This is the major finding of a report released by Lighthouse of Oakland County today. After analyzing census data, Lighthouse President John Ziraldo says that between 2005 and 2012, the number of people living under the federal poverty line has grown about 77 percent. That's 118,000 people now living in poverty in a county whose overall population hasn't changed much in the same time frame, even if the socioeconomics of the people has.

On top of a rise in people living in poverty is a rise in the working poor – people whose income isn't enough to meet basic needs. Ziraldo says these folks often don't qualify for government programs, but they still need help paying bills and getting enough to eat.
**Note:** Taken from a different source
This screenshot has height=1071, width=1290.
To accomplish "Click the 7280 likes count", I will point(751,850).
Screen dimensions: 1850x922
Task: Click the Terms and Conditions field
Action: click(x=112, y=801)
"For all of Oakland County, there's probably between 15 and 20 percent of our overall population that really struggles, every month, to meet their basic needs," he says.

Oakland County is expensive, he says. It's the wealthiest county in Michigan, and the Michigan League for Public Policy says the amount of money a three-person family needs to cover the basics is $47,000.
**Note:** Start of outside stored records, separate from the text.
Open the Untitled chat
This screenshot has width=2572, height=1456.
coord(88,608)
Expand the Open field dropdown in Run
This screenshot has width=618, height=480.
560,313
Ziraldo says there is a lack of social services in Oakland County compared to places like Detroit, which still has the highest levels of poverty in the region. Many social services in Oakland County are hard to get to via public transportation, and they tend to be in the northern part of county, whereas the need is growing fastest in the southern part of the county.

The report says the population and the economic shifts comes from people leaving Detroit for better services and schools in the suburbs, as well as access to jobs. There is also some contribution from immigrants who move directly to the suburbs instead of the city, and tend to work at lower wage jobs for some period.

The economic shifts are related to the recent deep economic recession. Many people lost their jobs, and were eventually rehired, but at lower wages. Ziraldo says the report is a call to arms to lawmakers and non-profits to bring services where the need now appears to be.